Copy each line below that contains "agent".

[RECORDS — start]

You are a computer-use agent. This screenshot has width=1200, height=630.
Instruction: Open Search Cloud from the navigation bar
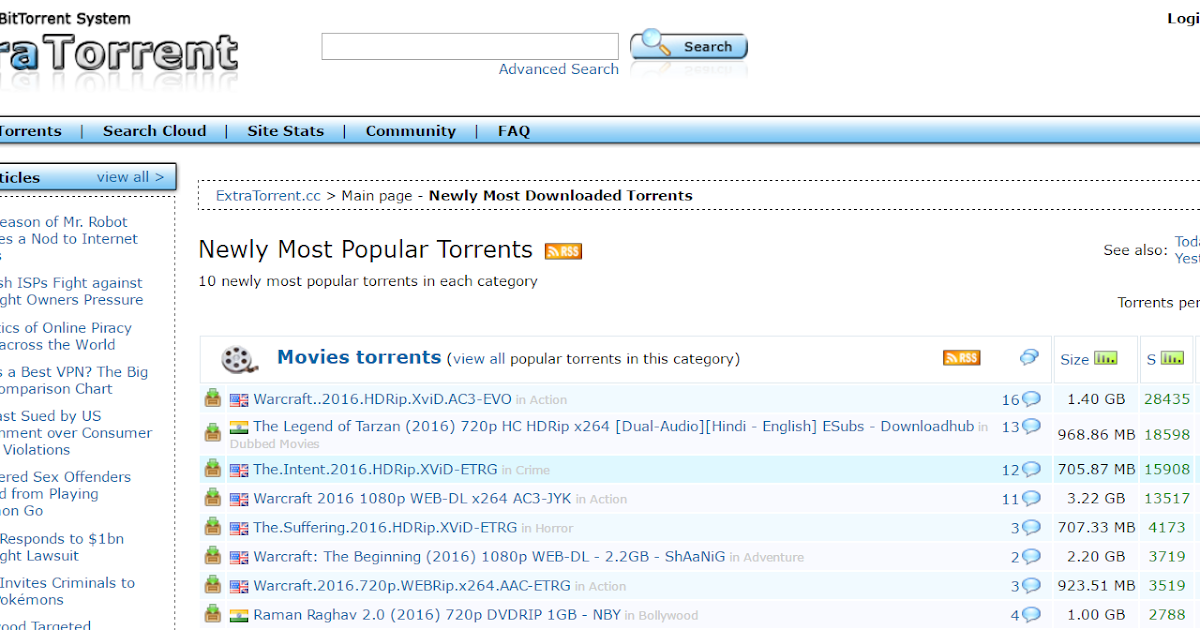tap(154, 130)
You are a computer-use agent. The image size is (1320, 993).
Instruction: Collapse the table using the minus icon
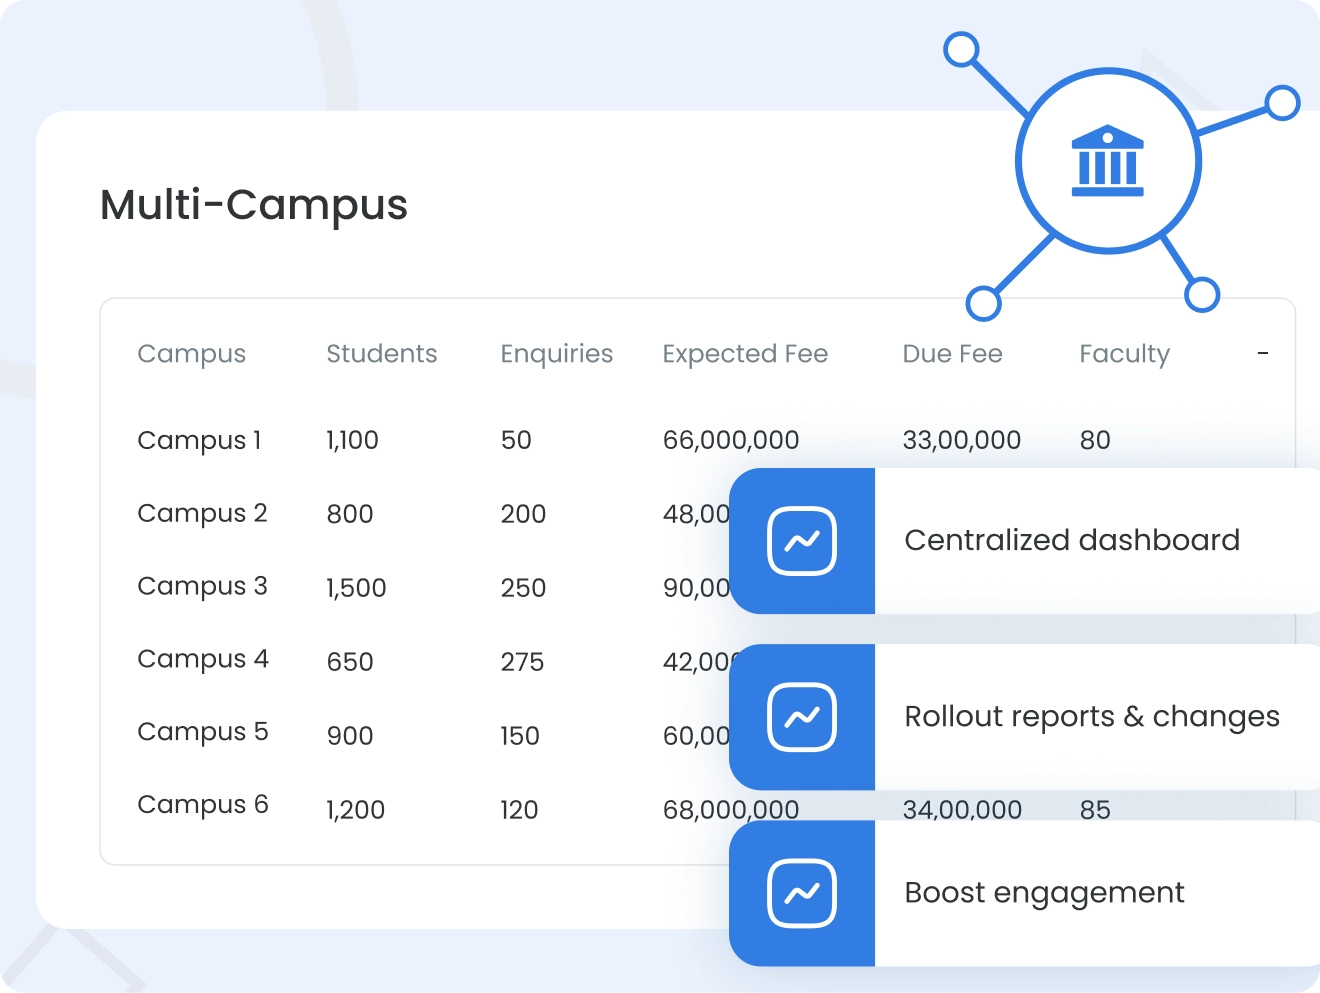click(1263, 354)
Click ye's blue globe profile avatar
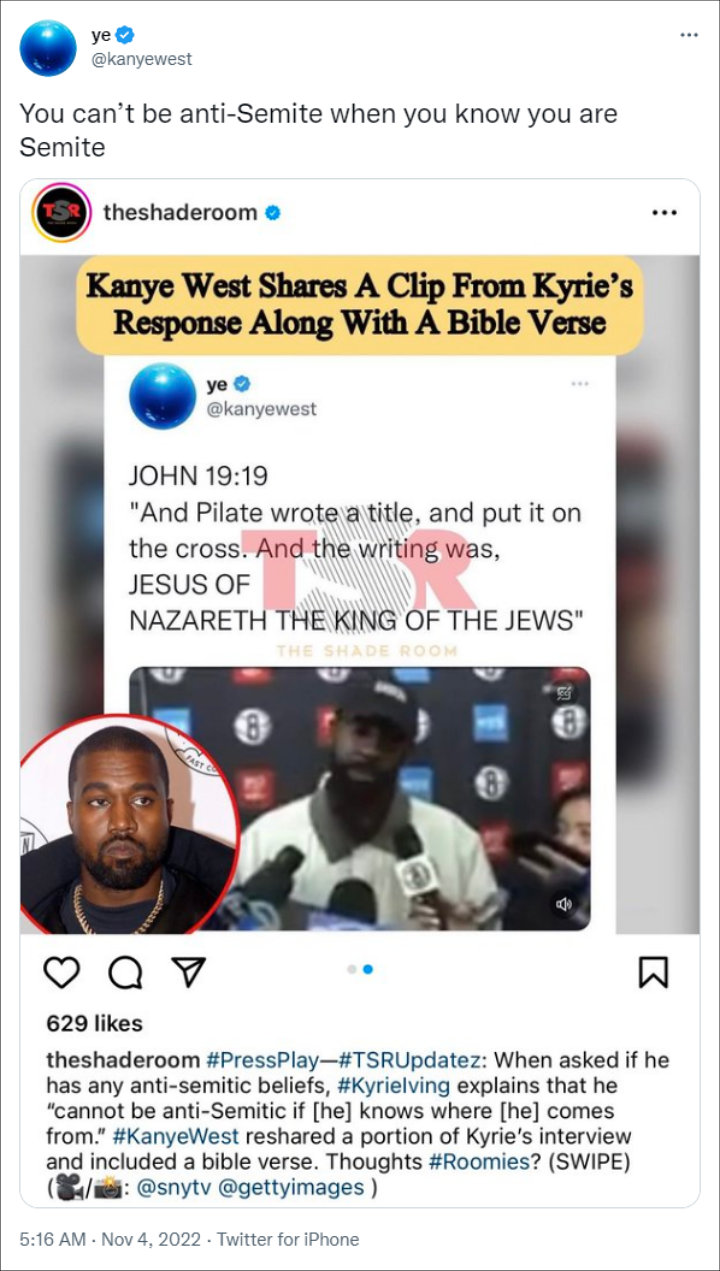 click(48, 48)
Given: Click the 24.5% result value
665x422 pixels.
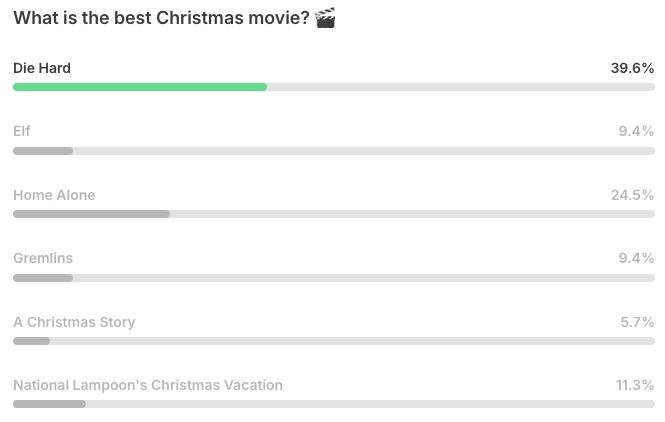Looking at the screenshot, I should pyautogui.click(x=632, y=195).
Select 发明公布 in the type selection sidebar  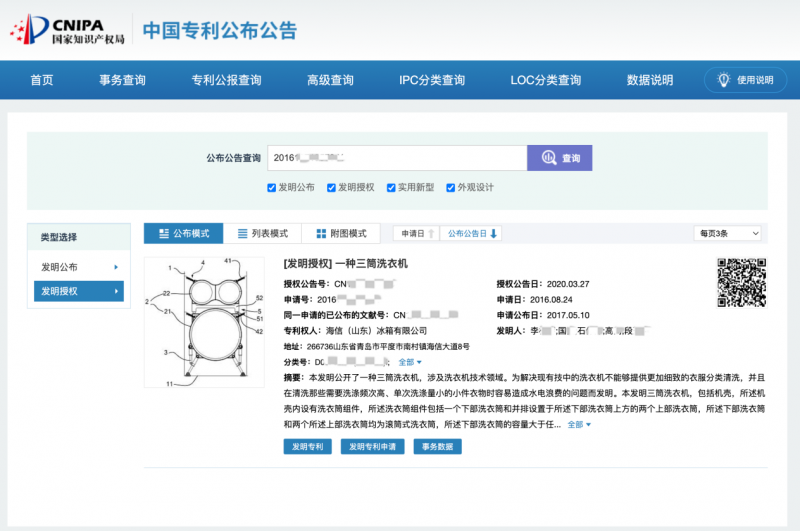click(79, 267)
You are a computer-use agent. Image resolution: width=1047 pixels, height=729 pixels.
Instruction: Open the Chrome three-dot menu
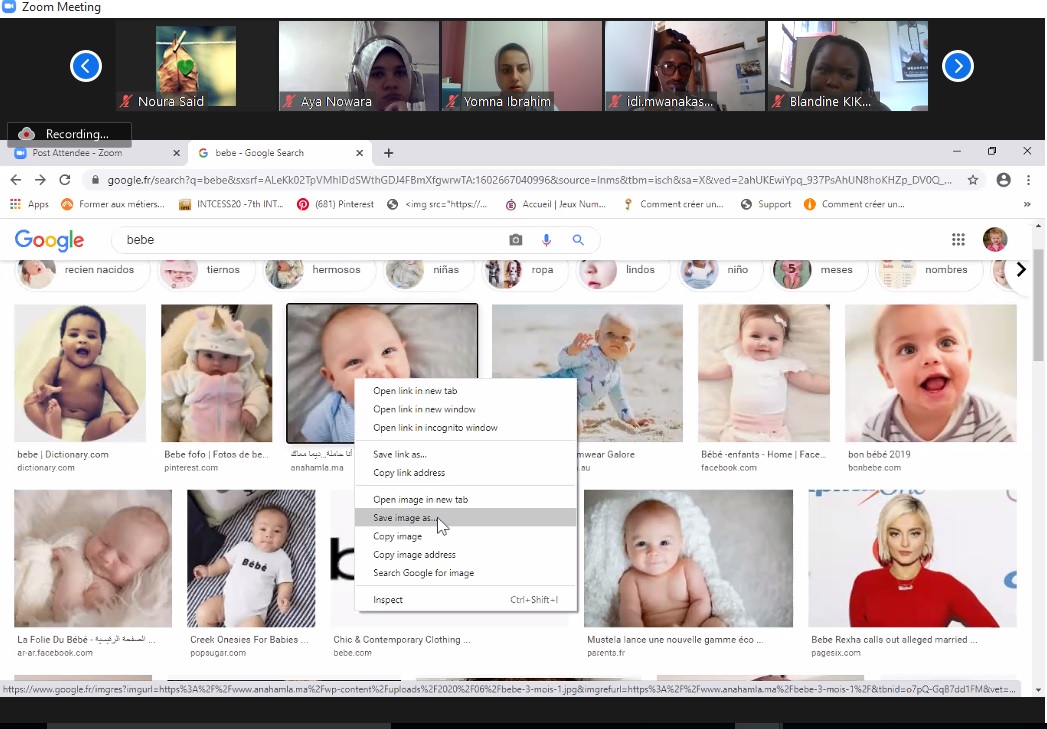(x=1029, y=180)
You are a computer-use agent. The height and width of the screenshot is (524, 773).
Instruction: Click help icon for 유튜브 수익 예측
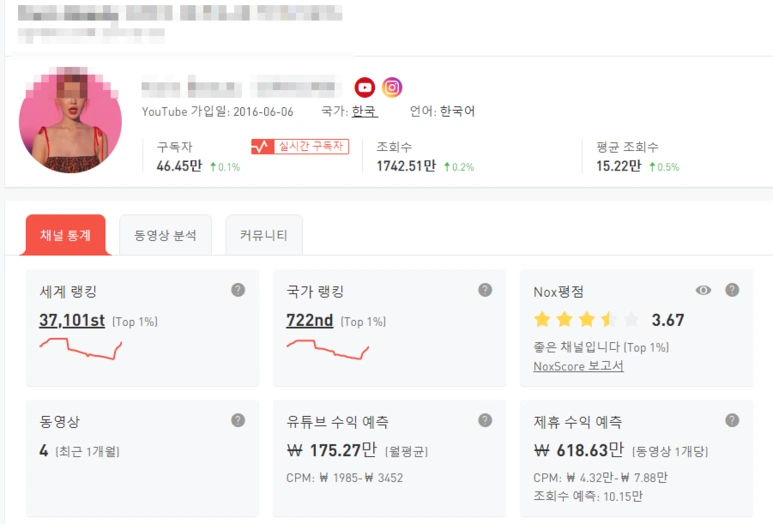point(485,420)

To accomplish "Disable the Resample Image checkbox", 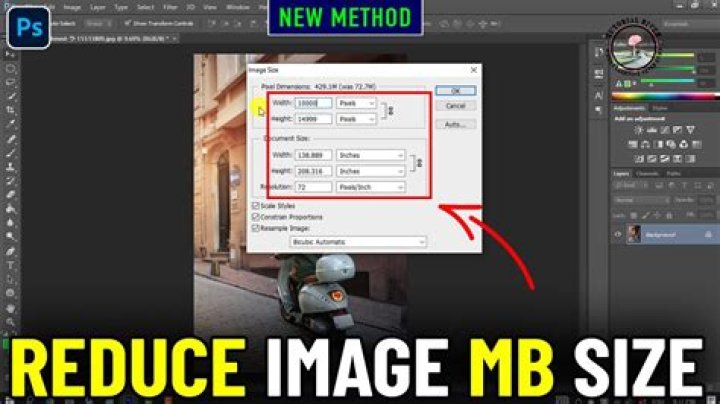I will coord(256,227).
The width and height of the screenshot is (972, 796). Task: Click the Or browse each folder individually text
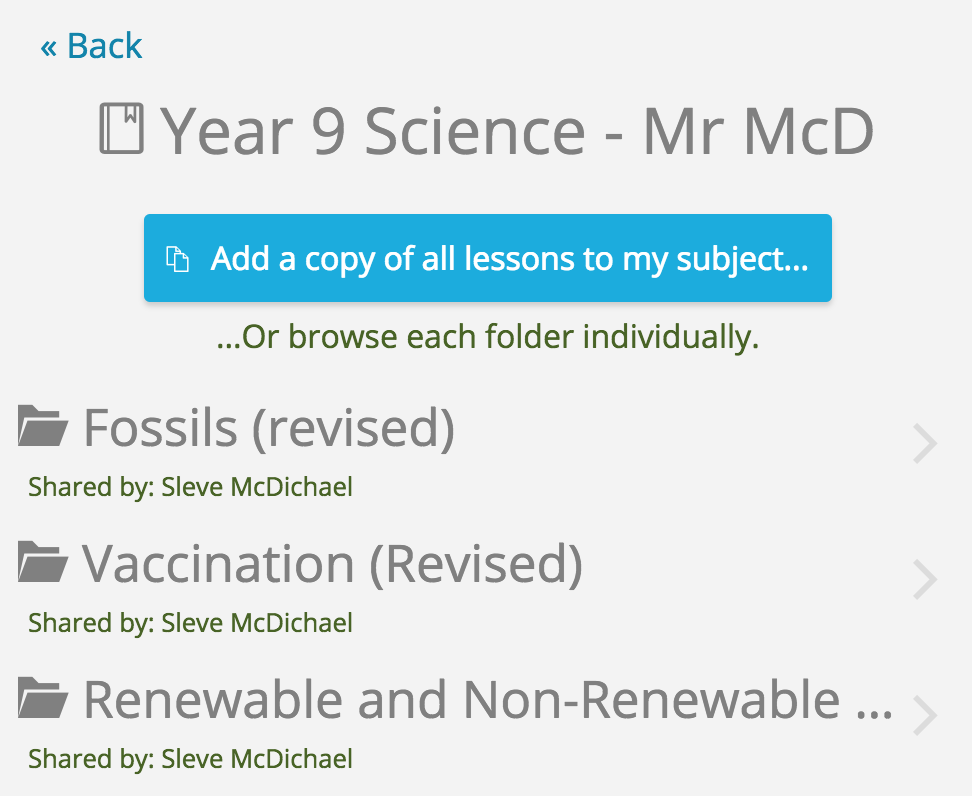tap(488, 337)
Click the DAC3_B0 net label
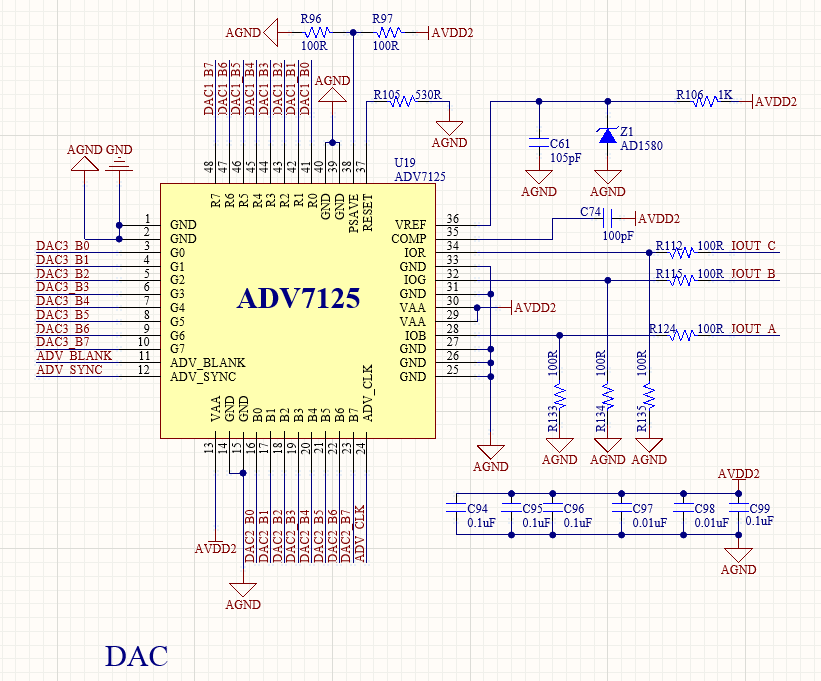Viewport: 821px width, 681px height. click(x=62, y=245)
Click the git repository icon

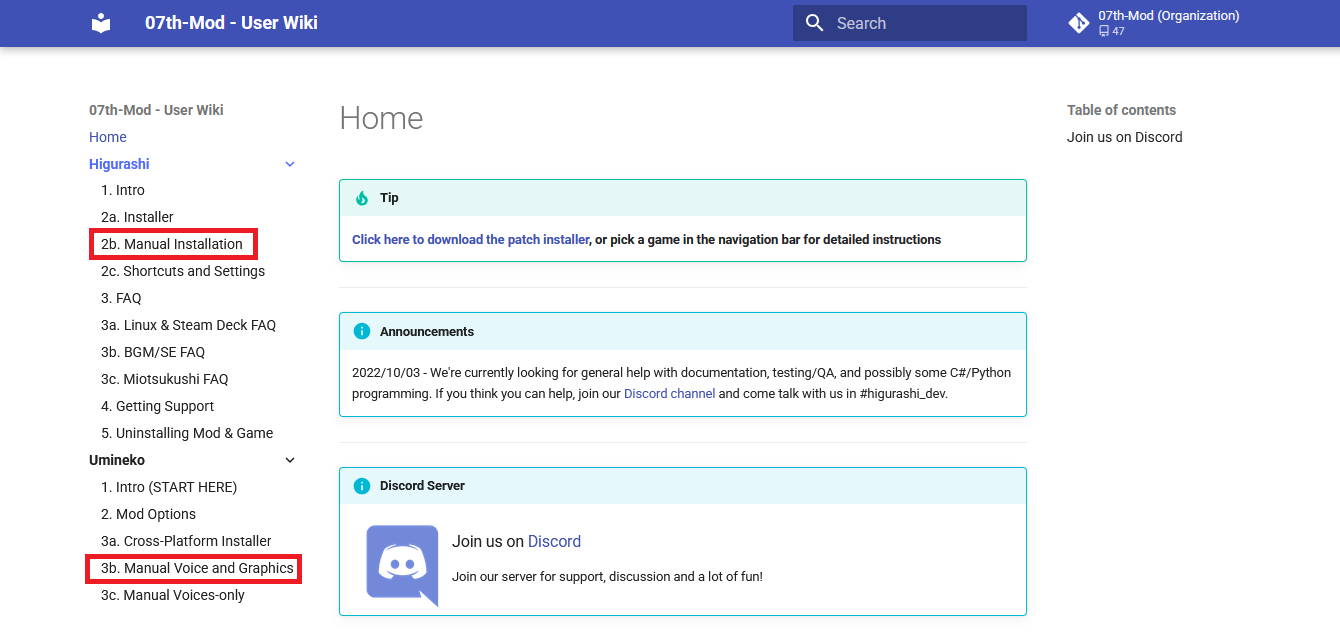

[RECORDS — finish]

● SOLUTION TO THIS EXERCISE
You are a computer-use agent. This screenshot has width=1200, height=630.
You are a computer-use agent. The image size is (1320, 993).
You are a computer-use agent. Image resolution: width=1047 pixels, height=729 pixels.
You are a computer-use agent. The height and width of the screenshot is (524, 773).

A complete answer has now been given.